Collected data
□ □ □ □
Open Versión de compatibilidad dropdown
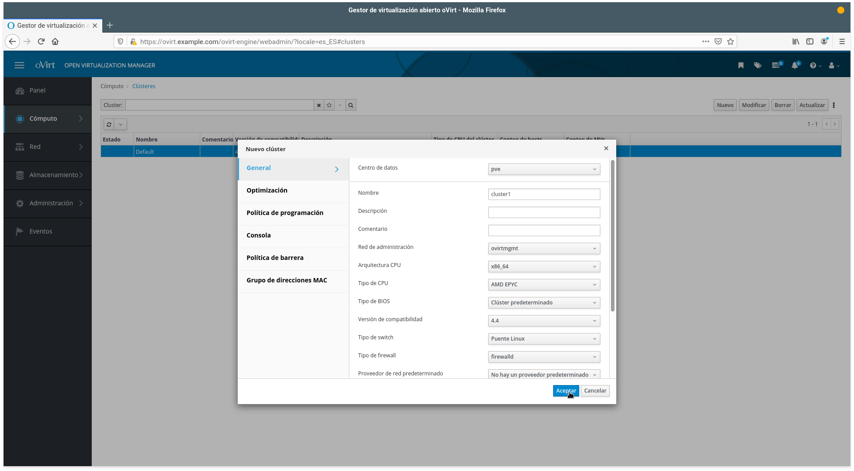 [543, 321]
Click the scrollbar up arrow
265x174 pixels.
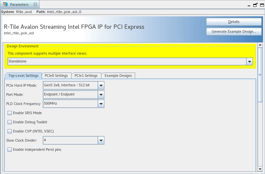[x=260, y=45]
□ □ □ □
## Problem details
Output all of the entries verbatim, leaving out any images.

## Exercise output
Open Versión de compatibilidad dropdown
 [543, 321]
Click the scrollbar up arrow
265x174 pixels.
[x=260, y=45]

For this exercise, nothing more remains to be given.